Com o aprofundamento dos estudos percebeu-se que a histeria poderia ser induzida ao colocar a pessoa em transe, e a melhor coisa pra isso é o som ritmado. Isso já era um conhecimento inato das religiões/tradições mais antigas, que usam o batuque (afros), gritos coletivos (índios), respiração forte (sufis), músicas no mesmo tom (hinduísmo, budismo, catolicismo), danças em grupo (índios, sufis) para atingir estados que permitem descarregar as energias mentais represadas. Os evangélicos não demoraram a incorporar esses elementos nos seus cultos, primeiro no sul dos EUA (música Gospel), depois através de auto-sugestão, canalizando sua fé para "super-pastores", que fazem a vez dos Santos católicos, ou gurus indianos, ou shamans.

O que se percebe é que os evangélicos simplesmente ocuparam espaços mentais que estavam reservados a essas figuras, espaços estes que aparentemente já nascem conosco, independente de nossa cultura. O ocidente se afastou por completo de suas tradições religiosas que vinham ocupando esses espaços, e a tal "modernidade" não preenche de forma satisfatória todas essas necessidades da mente. Usamos bailes, raves e danceterias pra dança coletiva. Usamos sexo para extravasar, esportes, malhação ou consumo desenfreado pra aplacar nossa ansiedade, mas o espaço do "divino" no nosso cérebro continua sem um substituto moderno. A Ufologia (ou melhor, a Ufolatria) chega a ocupar esse espaço em alguns grupos, mas não é muito popular. A Apple chegou bem perto de ocupar esse espaço mundialmente enquanto tinha Steve Jobs, mas as pessoas mais angustiadas acabam mesmo procurando uma resposta nas velhas religiões.
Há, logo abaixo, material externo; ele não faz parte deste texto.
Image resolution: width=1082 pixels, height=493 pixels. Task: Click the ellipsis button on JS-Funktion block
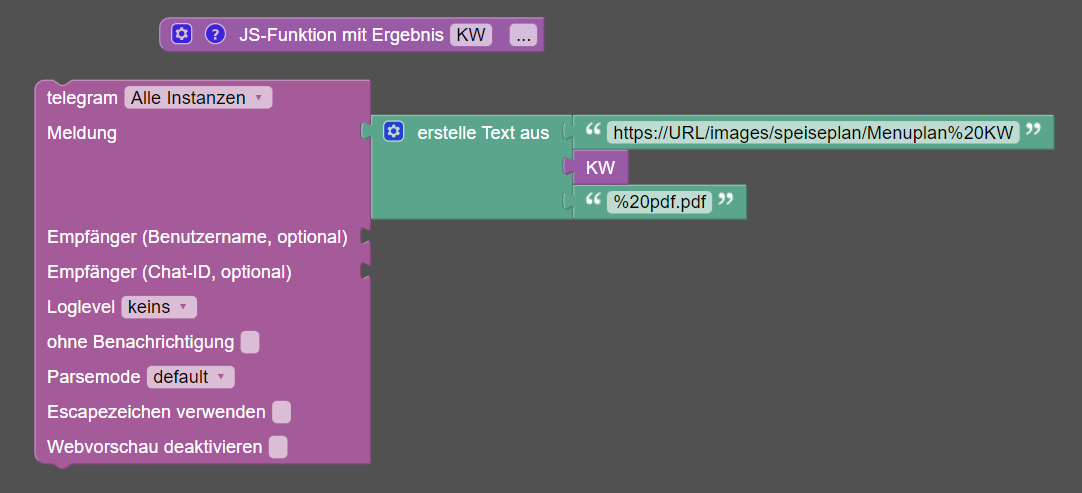tap(523, 35)
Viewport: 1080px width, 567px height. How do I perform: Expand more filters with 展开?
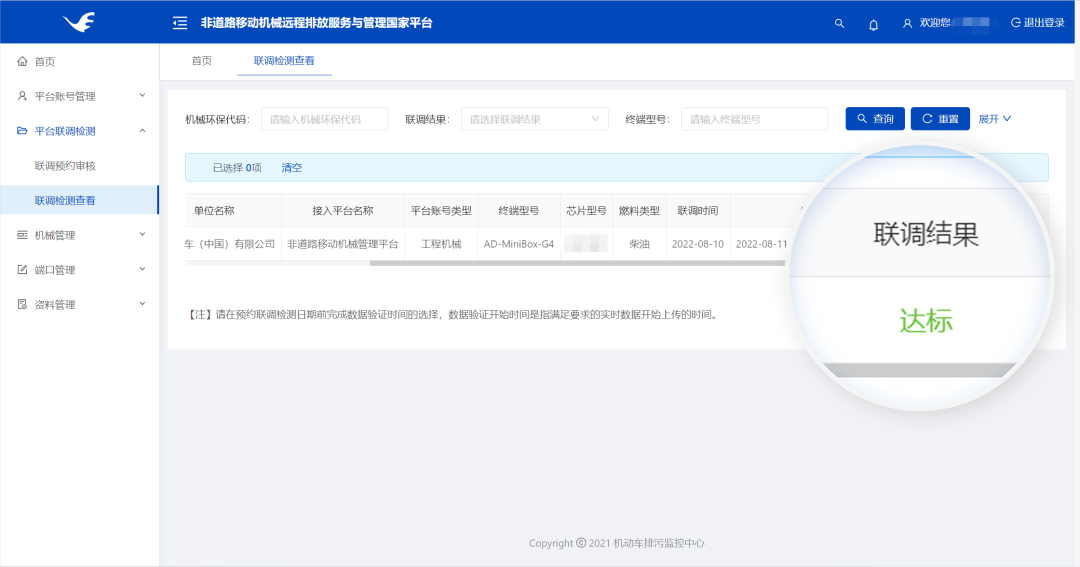click(x=994, y=119)
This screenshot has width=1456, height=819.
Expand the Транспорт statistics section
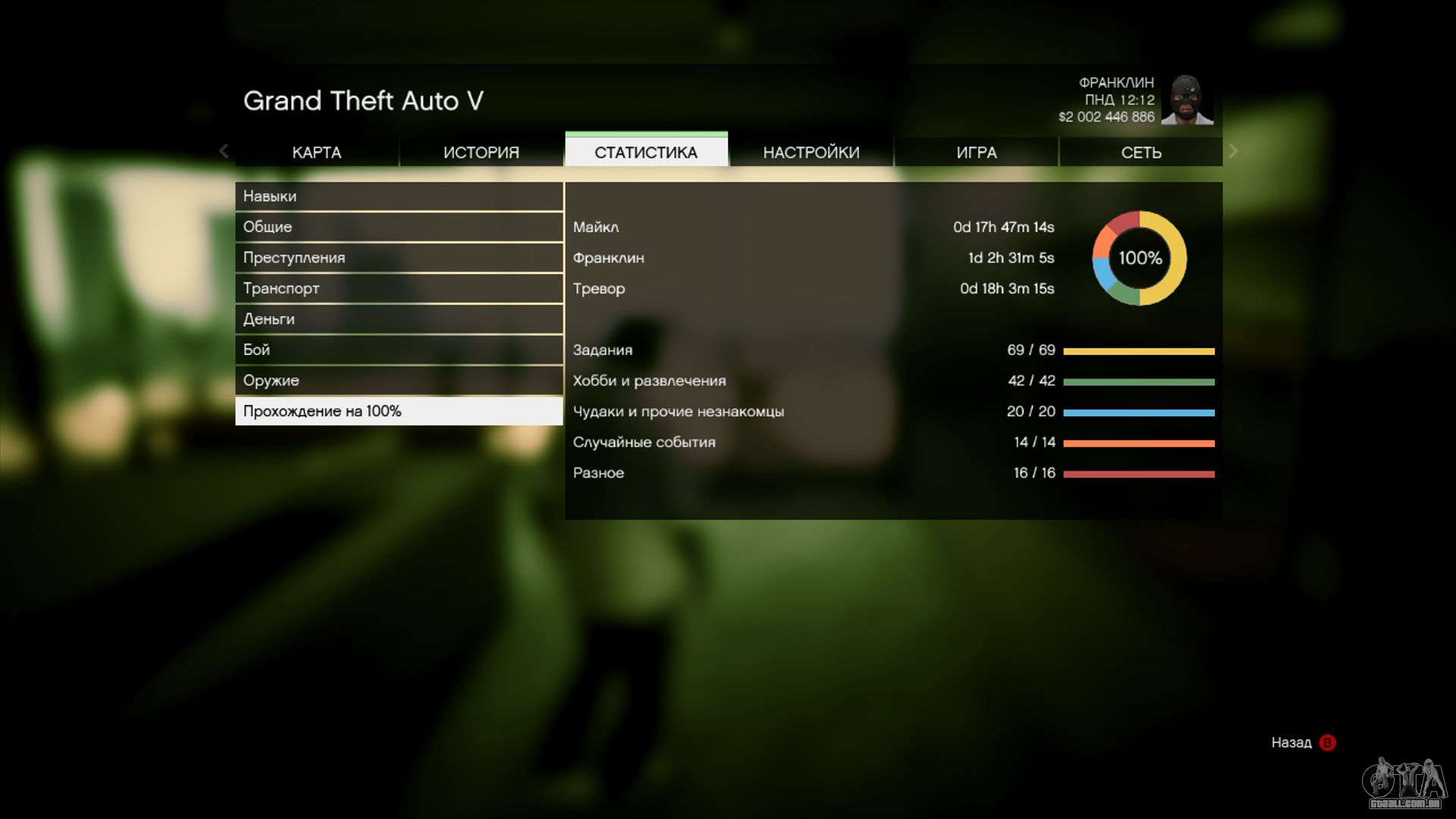coord(398,288)
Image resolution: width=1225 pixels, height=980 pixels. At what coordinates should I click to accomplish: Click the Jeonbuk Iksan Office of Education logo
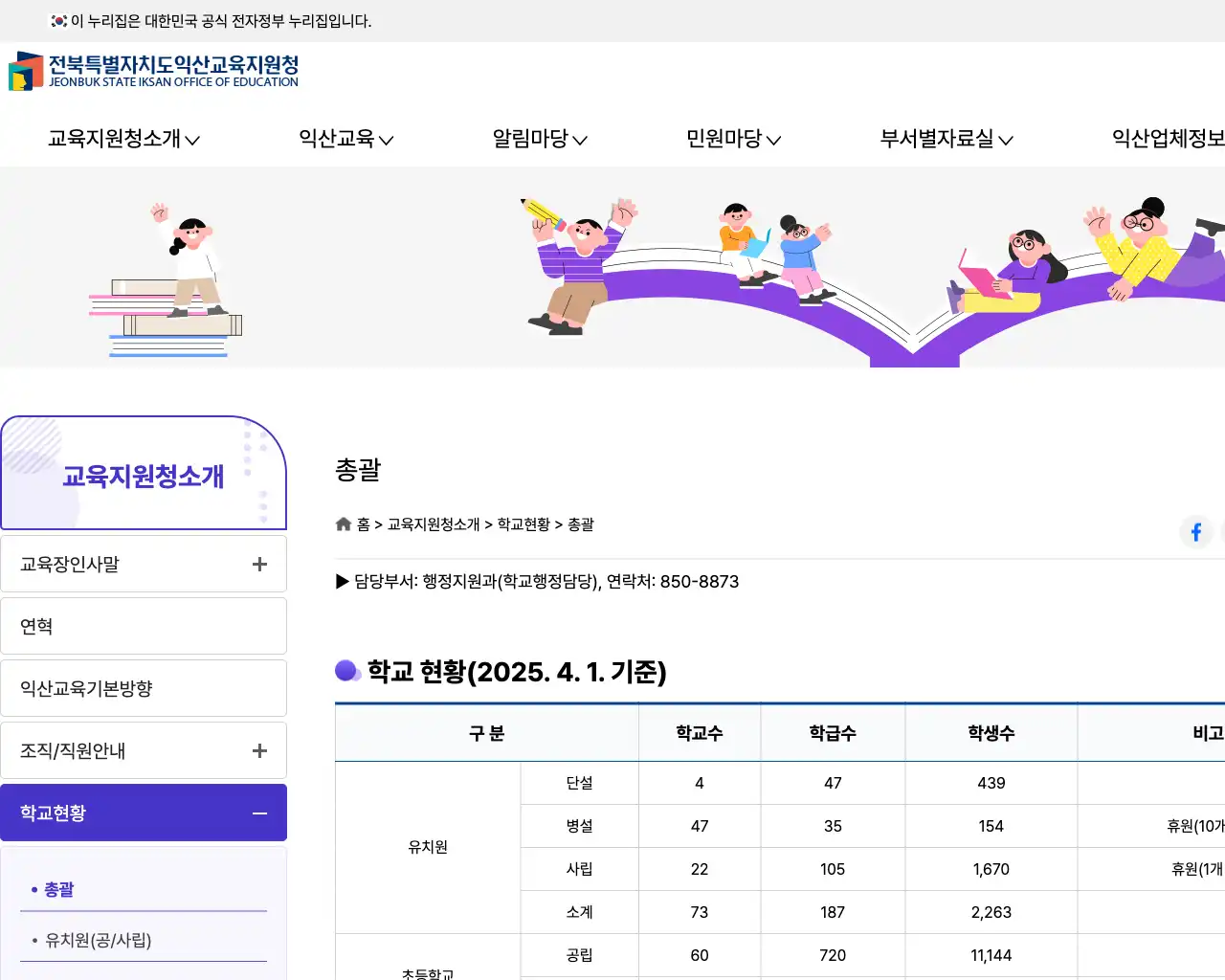click(x=153, y=73)
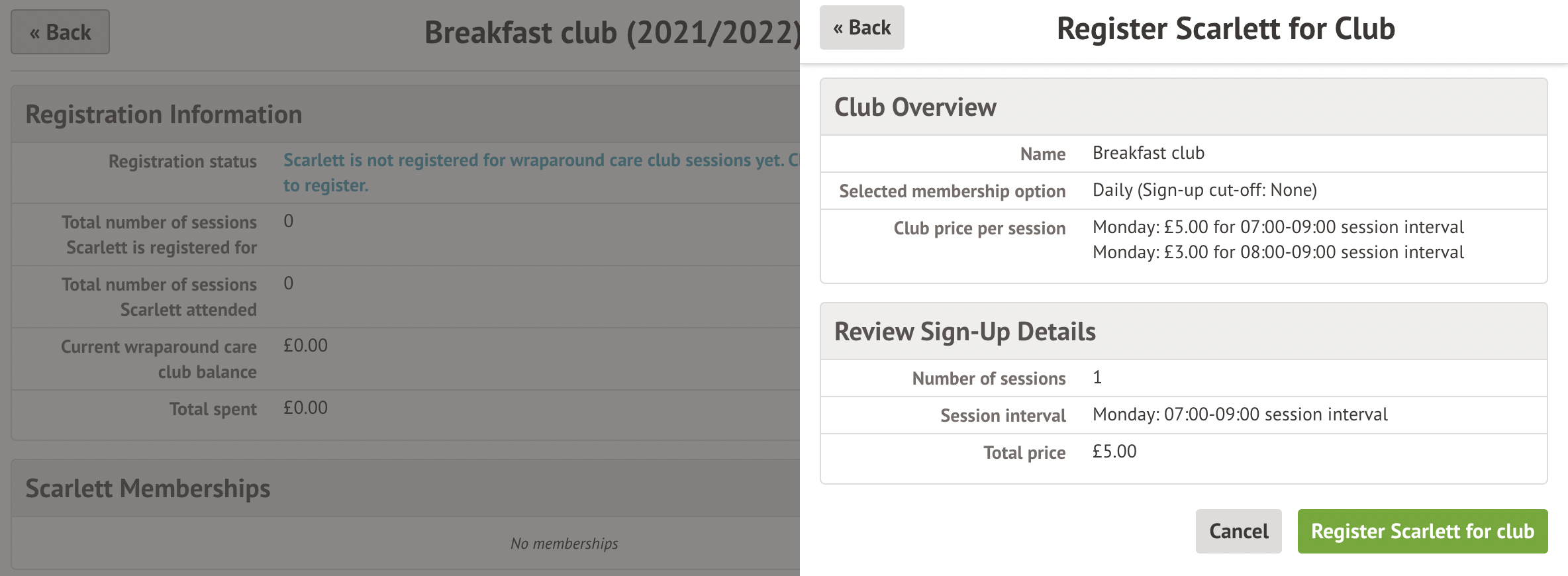1568x576 pixels.
Task: Click the No memberships placeholder text
Action: click(x=564, y=544)
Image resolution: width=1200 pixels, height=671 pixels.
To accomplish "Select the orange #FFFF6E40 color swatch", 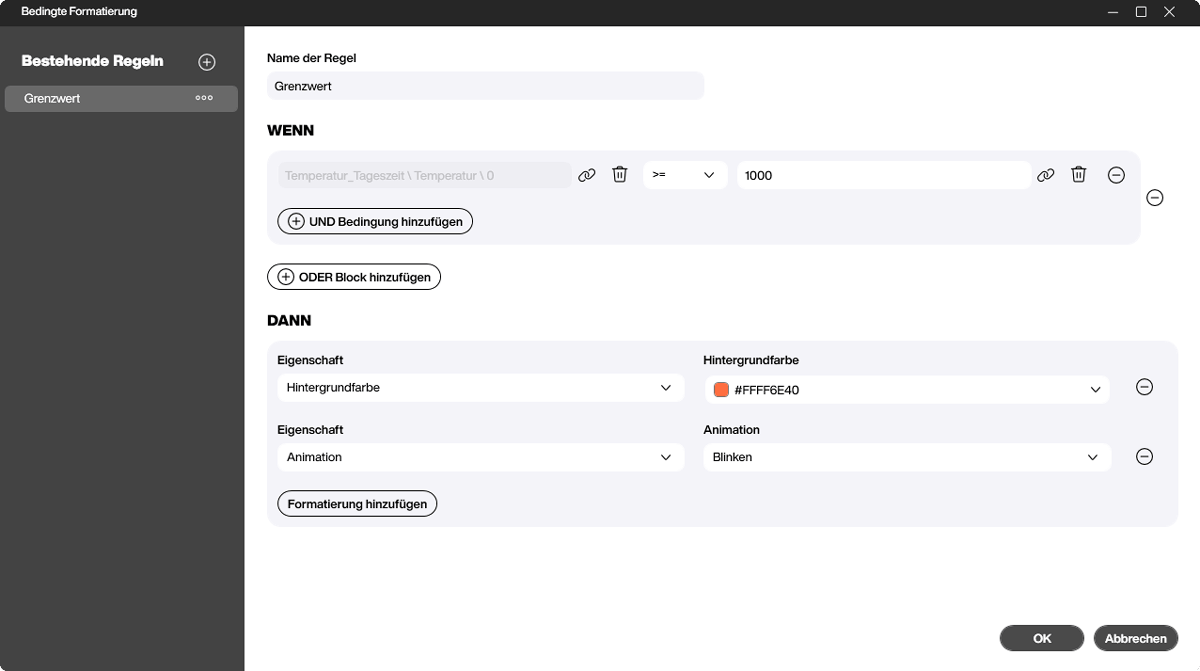I will click(x=721, y=389).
Na idade média a histeria era relacionada ao demônio, e todo o "tratamento" da época era realizado através da dor. Pensamentos "obscenos" poderiam ser expulsos através de uma mortificação com o Cilício, assim como mulheres que brigavam entre si poderiam ser obrigadas a andar juntas pela cidade com coleiras de metal, ou um músico "preguiçoso" poderia ser obrigado a usar a "flauta da vergonha". Daí pra acusação de possessão demoníaca ou bruxaria era um passo. Quanto mais aprendo sobre a sociedade da época mais fica evidente que a Igreja Católica era só mais umapeça (e uma importante) de uma sociedade doente, e não a causa dela. A ignorância, a intolerância e a manipulação pelo poder foram as verdadeiras causas, e isso temos de sobra até hoje, agora espalhados em várias peças (religião, política, sociedade, mídia), cada uma querendo arrebanhar seus seguidores.